In a decade remembered as much for its disco music, hot-tub sex and bong jokes so aptly portrayed on That '70s Show, Pinky's backstory conversely reads as pure as the driven snow of Caradhras. Pinky describes her peers as good, moral, happy teenagers with lots of energy and few obligations, a far cry from today's overloaded—pun intended—teens. "My mom didn't have to worry," says Pinky. "We had a commonality which was the fantasy and the role-playing, and we had a lot of fun. But I didn't recognize the romantic aspects of it."

Jahren, a seasoned stage veteran, has starred as Mae West in Dirty Blonde and as the die-hard fan of the country legend in the long-running Always, Patsy Cline. "She's a chameleon," Templeton raves. "Liz as Pinky is so amazing and sweet and hilarious. She's got the comedy of the character, and has turned her into an icon of girlish fantasies and wisdom."

Both actors also play the eight other characters in the two-hour play, inflecting them with distinctive voices and body language to clearly identify them to the audience. "Part of our director Sheri Lee Miller's brilliance is recognizing that David is very verbal, so he is very still. Pinky is action-oriented, so she's all over the stage acting everything out."

The real-life Pinky did eventually realize romance when, following her motto "true love is worth waiting for," she met and married her real-life husband, sans the blue eyes. And though she's kept her Lady Galadriel outfit, Pinky has yet to share the story with her husband of 30 years.

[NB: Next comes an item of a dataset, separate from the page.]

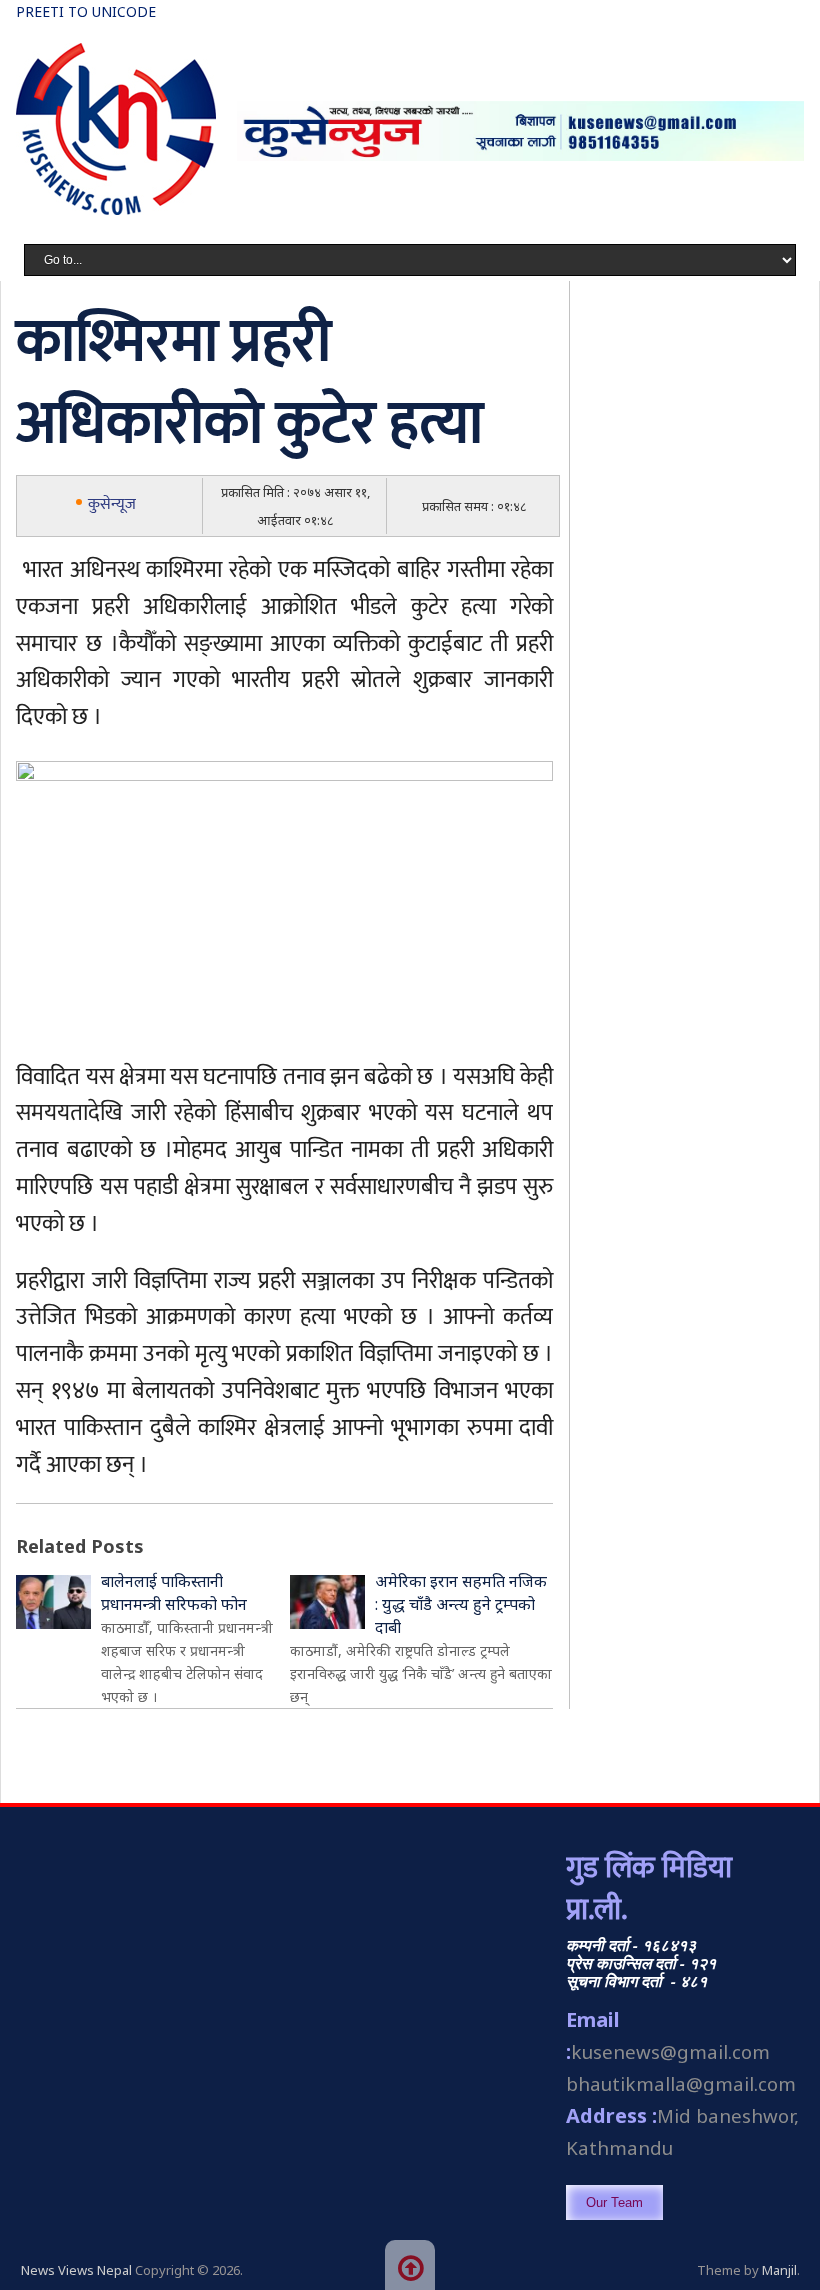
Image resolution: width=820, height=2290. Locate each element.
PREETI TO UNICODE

Templeton, however, says his wife is charmed by it. "The part of me that'll always be 15 or 16 will always love my memories of Pinky at that time," he continues. "But now that I'm 50 and I have my life, and that was so long ago, there is no pining for something that might've been. I'm happy to have this memory from my childhood that I look back on fondly and now have turned into something that can hopefully touch and inspire and please other people."